Among the entries that follow, the required portion opens with the line containing "Click the chevron" and closes with the line containing "Click BX resistance". Give that portion again exactly, and nothing else.

Extracted data section start

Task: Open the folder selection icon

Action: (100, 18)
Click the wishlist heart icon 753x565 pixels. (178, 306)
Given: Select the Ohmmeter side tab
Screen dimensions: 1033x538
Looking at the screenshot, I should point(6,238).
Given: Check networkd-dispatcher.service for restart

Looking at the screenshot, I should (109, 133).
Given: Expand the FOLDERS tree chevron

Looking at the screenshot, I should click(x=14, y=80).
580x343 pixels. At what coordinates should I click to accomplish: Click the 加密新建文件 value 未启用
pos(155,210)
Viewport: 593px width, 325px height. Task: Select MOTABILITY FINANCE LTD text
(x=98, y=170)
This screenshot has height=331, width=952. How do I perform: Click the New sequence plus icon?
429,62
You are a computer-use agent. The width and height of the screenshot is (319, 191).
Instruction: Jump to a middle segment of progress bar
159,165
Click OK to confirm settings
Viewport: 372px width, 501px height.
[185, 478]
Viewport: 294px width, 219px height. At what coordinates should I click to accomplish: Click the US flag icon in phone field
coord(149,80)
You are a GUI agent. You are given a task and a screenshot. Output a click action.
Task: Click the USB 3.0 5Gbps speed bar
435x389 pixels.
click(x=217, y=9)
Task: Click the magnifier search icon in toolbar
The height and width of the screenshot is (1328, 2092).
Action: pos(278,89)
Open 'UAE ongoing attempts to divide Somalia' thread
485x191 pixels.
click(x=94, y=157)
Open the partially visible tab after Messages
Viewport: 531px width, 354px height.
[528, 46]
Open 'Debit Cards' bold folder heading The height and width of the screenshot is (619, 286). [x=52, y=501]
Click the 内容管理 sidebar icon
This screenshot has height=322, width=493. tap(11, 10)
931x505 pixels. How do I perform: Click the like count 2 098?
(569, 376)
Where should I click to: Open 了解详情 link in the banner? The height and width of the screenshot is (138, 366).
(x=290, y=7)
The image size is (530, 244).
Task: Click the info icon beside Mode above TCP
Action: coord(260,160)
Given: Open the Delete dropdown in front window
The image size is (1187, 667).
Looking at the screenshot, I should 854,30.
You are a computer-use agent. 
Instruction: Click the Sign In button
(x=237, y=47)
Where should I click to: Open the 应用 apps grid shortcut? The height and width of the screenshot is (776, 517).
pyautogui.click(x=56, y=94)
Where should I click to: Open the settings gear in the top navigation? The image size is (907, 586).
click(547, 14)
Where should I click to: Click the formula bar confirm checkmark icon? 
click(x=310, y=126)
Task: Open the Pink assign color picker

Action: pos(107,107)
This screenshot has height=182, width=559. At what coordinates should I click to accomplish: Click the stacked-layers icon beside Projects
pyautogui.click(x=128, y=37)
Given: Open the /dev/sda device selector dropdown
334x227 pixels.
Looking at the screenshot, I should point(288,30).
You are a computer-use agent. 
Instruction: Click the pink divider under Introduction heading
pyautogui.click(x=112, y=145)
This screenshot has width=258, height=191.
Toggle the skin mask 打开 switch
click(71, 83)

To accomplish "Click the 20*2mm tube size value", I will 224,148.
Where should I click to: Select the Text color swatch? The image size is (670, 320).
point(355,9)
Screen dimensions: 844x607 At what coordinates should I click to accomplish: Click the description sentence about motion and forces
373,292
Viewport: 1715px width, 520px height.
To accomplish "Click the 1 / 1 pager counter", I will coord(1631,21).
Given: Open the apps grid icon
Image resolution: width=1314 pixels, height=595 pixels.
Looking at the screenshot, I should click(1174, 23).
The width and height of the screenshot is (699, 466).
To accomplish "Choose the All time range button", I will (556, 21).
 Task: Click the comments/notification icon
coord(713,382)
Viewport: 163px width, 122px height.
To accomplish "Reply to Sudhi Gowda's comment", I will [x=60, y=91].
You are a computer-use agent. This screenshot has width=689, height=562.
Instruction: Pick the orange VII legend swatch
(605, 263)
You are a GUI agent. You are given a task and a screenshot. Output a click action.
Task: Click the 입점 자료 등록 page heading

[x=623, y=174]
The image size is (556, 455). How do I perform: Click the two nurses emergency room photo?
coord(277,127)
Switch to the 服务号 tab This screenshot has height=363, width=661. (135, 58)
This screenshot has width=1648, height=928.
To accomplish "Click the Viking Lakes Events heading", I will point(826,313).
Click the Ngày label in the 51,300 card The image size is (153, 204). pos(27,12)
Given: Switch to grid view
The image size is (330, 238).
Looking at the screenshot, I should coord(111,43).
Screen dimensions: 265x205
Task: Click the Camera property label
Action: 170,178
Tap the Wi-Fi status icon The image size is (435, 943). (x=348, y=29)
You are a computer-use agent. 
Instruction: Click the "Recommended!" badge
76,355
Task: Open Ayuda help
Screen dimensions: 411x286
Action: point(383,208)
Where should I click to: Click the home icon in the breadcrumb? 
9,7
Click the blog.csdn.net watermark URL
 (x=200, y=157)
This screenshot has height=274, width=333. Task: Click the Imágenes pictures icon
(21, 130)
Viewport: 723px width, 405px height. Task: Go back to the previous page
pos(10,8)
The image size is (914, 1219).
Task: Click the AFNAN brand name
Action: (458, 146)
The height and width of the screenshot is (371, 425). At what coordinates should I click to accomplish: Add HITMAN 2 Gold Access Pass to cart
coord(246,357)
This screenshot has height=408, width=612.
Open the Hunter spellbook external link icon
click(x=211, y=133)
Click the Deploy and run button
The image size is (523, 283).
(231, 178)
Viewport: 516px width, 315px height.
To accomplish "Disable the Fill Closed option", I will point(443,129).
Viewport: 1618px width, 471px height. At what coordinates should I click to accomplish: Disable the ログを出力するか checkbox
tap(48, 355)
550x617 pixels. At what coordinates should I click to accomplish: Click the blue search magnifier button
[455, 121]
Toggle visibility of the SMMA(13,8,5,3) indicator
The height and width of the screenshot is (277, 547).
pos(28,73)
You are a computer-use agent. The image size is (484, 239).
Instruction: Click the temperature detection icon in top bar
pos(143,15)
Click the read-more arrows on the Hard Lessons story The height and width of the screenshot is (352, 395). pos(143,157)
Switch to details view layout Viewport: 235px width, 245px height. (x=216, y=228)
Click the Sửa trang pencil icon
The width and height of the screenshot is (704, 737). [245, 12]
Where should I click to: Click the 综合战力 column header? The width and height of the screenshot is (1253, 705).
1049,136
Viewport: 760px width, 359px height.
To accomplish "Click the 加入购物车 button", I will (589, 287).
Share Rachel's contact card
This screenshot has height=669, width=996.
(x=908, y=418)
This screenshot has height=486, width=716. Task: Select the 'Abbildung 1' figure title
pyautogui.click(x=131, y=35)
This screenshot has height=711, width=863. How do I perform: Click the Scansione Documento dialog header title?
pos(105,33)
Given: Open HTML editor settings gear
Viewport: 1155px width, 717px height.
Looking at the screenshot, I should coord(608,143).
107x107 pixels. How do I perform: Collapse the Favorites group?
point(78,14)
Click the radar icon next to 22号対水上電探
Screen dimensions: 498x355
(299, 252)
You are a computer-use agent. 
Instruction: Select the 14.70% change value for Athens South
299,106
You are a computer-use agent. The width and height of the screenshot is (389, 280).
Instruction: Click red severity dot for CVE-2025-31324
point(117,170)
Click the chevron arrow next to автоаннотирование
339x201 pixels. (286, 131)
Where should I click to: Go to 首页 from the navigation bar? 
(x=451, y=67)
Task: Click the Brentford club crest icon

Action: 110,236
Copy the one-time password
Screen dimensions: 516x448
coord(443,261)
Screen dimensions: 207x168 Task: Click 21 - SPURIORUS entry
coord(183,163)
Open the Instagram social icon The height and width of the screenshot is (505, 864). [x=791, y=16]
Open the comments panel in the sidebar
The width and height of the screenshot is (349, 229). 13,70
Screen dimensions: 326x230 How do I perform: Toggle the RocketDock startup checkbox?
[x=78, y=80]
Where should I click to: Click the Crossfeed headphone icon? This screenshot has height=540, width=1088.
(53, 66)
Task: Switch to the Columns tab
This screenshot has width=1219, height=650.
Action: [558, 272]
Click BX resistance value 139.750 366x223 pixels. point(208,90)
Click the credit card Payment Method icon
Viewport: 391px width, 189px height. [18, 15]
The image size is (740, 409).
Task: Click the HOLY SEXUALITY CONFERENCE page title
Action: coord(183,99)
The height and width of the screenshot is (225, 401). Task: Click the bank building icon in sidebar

Extracted data section end

**Task result**
Click the chevron arrow next to автоаннотирование
339x201 pixels. (286, 131)
Where should I click to: Go to 首页 from the navigation bar? 
(x=451, y=67)
Task: Click the Brentford club crest icon

Action: 110,236
Copy the one-time password
Screen dimensions: 516x448
coord(443,261)
Screen dimensions: 207x168 Task: Click 21 - SPURIORUS entry
coord(183,163)
Open the Instagram social icon The height and width of the screenshot is (505, 864). [x=791, y=16]
Open the comments panel in the sidebar
The width and height of the screenshot is (349, 229). 13,70
Screen dimensions: 326x230 How do I perform: Toggle the RocketDock startup checkbox?
[x=78, y=80]
Where should I click to: Click the Crossfeed headphone icon? This screenshot has height=540, width=1088.
(53, 66)
Task: Switch to the Columns tab
This screenshot has width=1219, height=650.
Action: [558, 272]
Click BX resistance value 139.750 366x223 pixels. point(208,90)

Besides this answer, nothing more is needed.